Background: In this study, the complexities of step-and-shoot intensity-modulated radiation therapy (IMRT) plans in magnetic resonance-guided radiation therapy systems were evaluated. Materials and Methods: Overall, 194 verification plans from the abdomen, prostate, and breast sites were collected using a ⁶⁰Co-based ViewRay radiotherapy system (ViewRay Inc., Cleveland, OH, USA). Various plan complexity metrics (PCMs) were calculated for each verification plan, including the modulation complexity score (MCS), plan-averaged beam area (PA), plan-averaged beam irregularity, plan-averaged edge (PE), plan-averaged beam modulation, number of segments, average area among all segments (AA/Seg), and total beam-on time (TBT). The plan deliverability was quantified in terms of gamma passing rates (GPRs) with a 1 mm/2% criterion, and the Pearson correlation coefficients between GPRs and various PCMs were analyzed. Results and Discussion: For the abdomen, prostate, and breast groups, the average GPRs with the 1 mm/2% criterion were 77.8 ± 6.0%, 79.8 ± 4.9%, and 84.7 ± 7.3%; PCMs were 0.263, 0.271, and 0.386; PAs were 15.001, 18.779, and 35.683; PEs were 1.575, 1.444, and 1.028; AA/Segs were 15.37, 19.89, and 36.64; and TBTs were 18.86, 19.33, and 5.91 minutes, respectively.
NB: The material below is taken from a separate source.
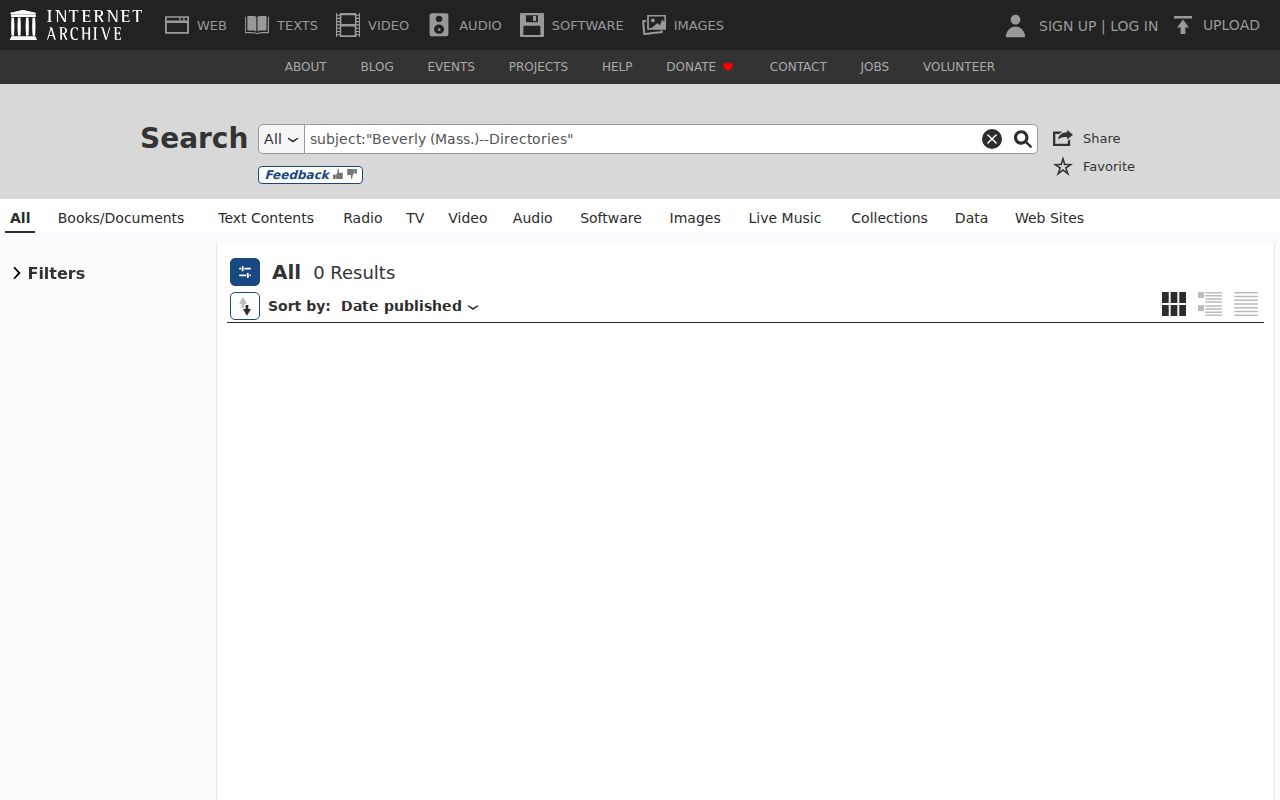Select the Live Music tab
This screenshot has width=1280, height=800.
pos(785,218)
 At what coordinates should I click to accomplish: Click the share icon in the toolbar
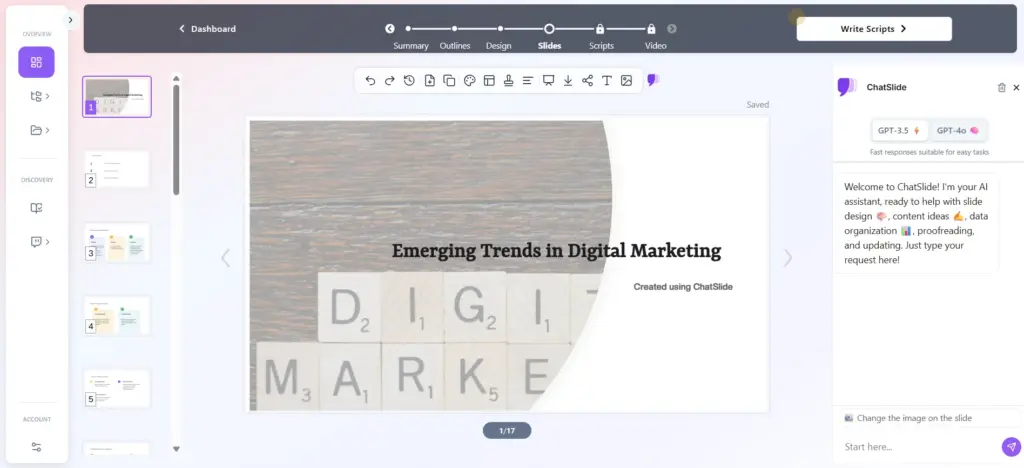pyautogui.click(x=587, y=81)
The various PCMs, i.e., MCS, PA, PE, AA/Seg, and TBT, showed statistically significant Pearson correlation coefficients of 0.416, 0.627, -0.541, 0.635, and -0.397, respectively, with GPRs. Conclusion: The area-related metrics exhibited strong correlations with GPRs. Moreover, the AA/Seg metric can be used to estimate the IMRT plan accuracy without beam delivery in the ⁶⁰Co-based ViewRay radiotherapy system.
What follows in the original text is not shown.